### PROVIDED PASSAGE
======

# Would this work?



## jel3412 (May 11, 2010)

I will apologize ahead of time if my first question on this board turns out to be a really stupid question. So here it goes...I was curious if anyone had any luck with trying to buy scrap gold from other gold buyers like pawn shops etc... While I realize they have the same sources for refining that we do I had a thought that if you offered them a really high % such as 90 to 95%, while offering convenience of picking up their gold (they don't have to ship it off) and giving them money on the spot vs waiting for refining...would they go for that idea? My thought was that if you refine with a refiner that pays 98% you would be making a very small profit, but a small profit on a lot of gold that you would not normally have access to.

So is this a crazy idea? Would these gold buyers go for this to get cash faster? Or would they just laugh at the idea because they have no problem waiting for the higher payout? 

Just trying really hard to think outside the box on finding gold - hope this wasn't too far outside the box .


----------



## JohnW (May 11, 2010)

jel3412 said:


> I will apologize ahead of time if my first question on this board turns out to be a really stupid question. So here it goes...I was curious if anyone had any luck with trying to buy scrap gold from other gold buyers like pawn shops etc... While I realize they have the same sources for refining that we do I had a thought that if you offered them a really high % such as 90 to 95%, while offering convenience of picking up their gold (they don't have to ship it off) and giving them money on the spot vs waiting for refining...would they go for that idea? My thought was that if you refine with a refiner that pays 98% you would be making a very small profit, but a small profit on a lot of gold that you would not normally have access to.
> 
> So is this a crazy idea? Would these gold buyers go for this to get cash faster? Or would they just laugh at the idea because they have no problem waiting for the higher payout?
> 
> Just trying really hard to think outside the box on finding gold - hope this wasn't too far outside the box .

======

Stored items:
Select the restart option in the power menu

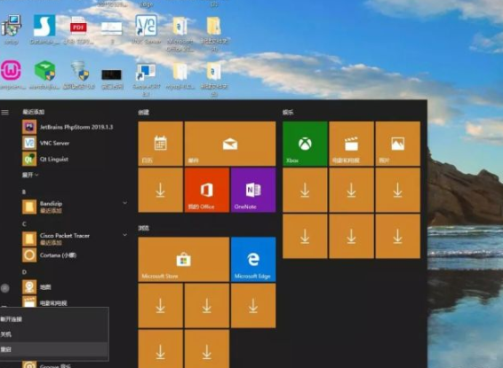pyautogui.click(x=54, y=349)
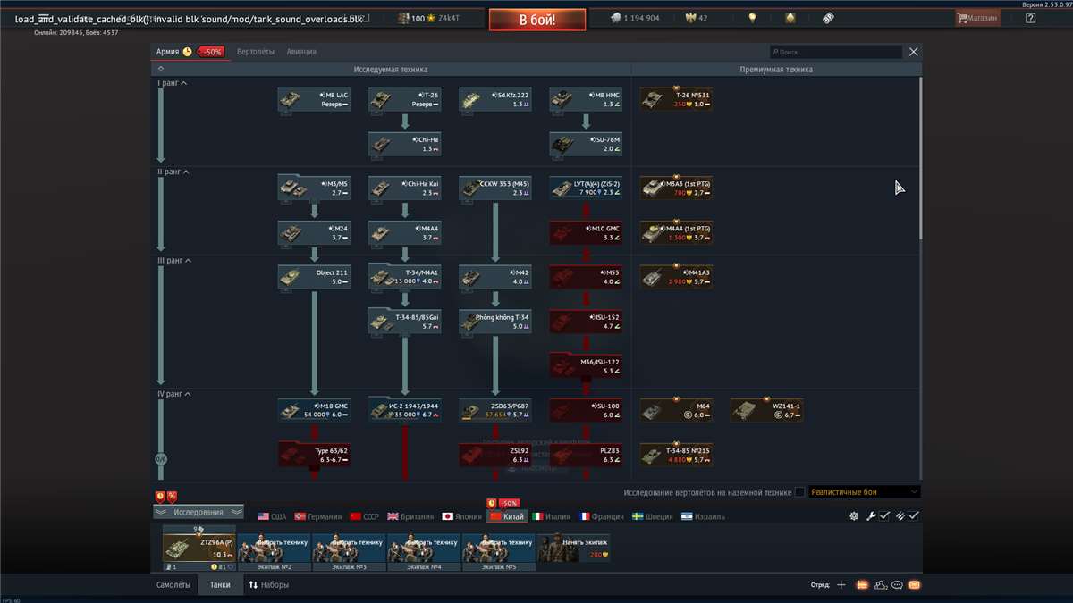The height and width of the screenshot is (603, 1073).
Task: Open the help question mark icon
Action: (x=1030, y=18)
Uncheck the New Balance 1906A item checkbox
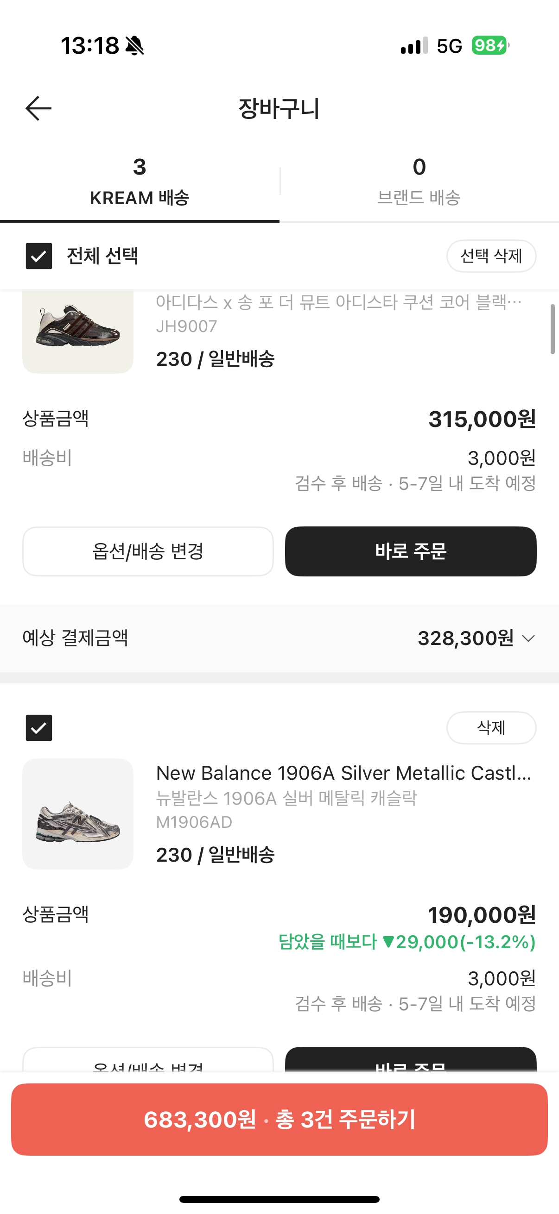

======

### INSTRUCTIONS FOR THE TASK
Continue the forum thread about buying scrap gold from pawn shops and other gold buyers, starting right after its last line.

### SOLVED EXERCISE
Try it out. Talk to a couple of them and see what they say. In my area is extremely difficult to even get people to sell you at 98%, so what I do is this:

1-I have my personal stash (which started very small) refined.
2-I have a list of jewelers (that make pieces) that I stay in contact with. I offer them my fine gold in shot in exchange for the gold content of their scrap, sweeps, etc, etc. at 98% melted and assayed by me. I keep whatever silver as a bonus.
3-When I run out of fine gold, or feel that the stash is big enough, I refine it at leisure.

My stash of gold keeps growing at 2% per turn, and I enjoy my hobbie!.


----------



## jel3412 (May 11, 2010)

I probably should have mentioned that I don't refine the gold myself. Yep I know, its a gold refining forum, but I take away knowledge in every corner that I can find it. So with that being said I would have to send it to a refiner that pays 98% or 985%.


----------



## jimdoc (May 11, 2010)

The way the price has been fluctuating lately, you would have to worry about the spot price dropping that 2 percent or more before you can get paid. 

Jim


----------



## jel3412 (May 11, 2010)

Jim 

That is a very valid point to be considered - thank you.


----------



## goldsilverpro (May 11, 2010)

The best way to make a good profit from pawnbrokers and jewelers is to get big enough to buy cheap and ship in volume, to big refiners. Also, get a small induction furnace and a fire assay setup.

If you generate enough volume, you could probably get your stuff refined, honestly, for .5-1.0% from a large refiner. We were shipping about 100-200 oz/month of gold contained in karat gold and getting back 99.3%. You can lock in the price with these people immediately after you buy and not have to worry about the spot price. Before shipping, you should melt, sample, and assay the material. In my experience, dealing with very large refineries (like Hereaus) is more cut and dried and there is rarely any question on the returns. These large companies mainly use the Miller chlorine process and Wohlwill cells and it's hard to compete with that. They can actually make a profit There are a number of smaller refineries that are honest. Not many, but a few.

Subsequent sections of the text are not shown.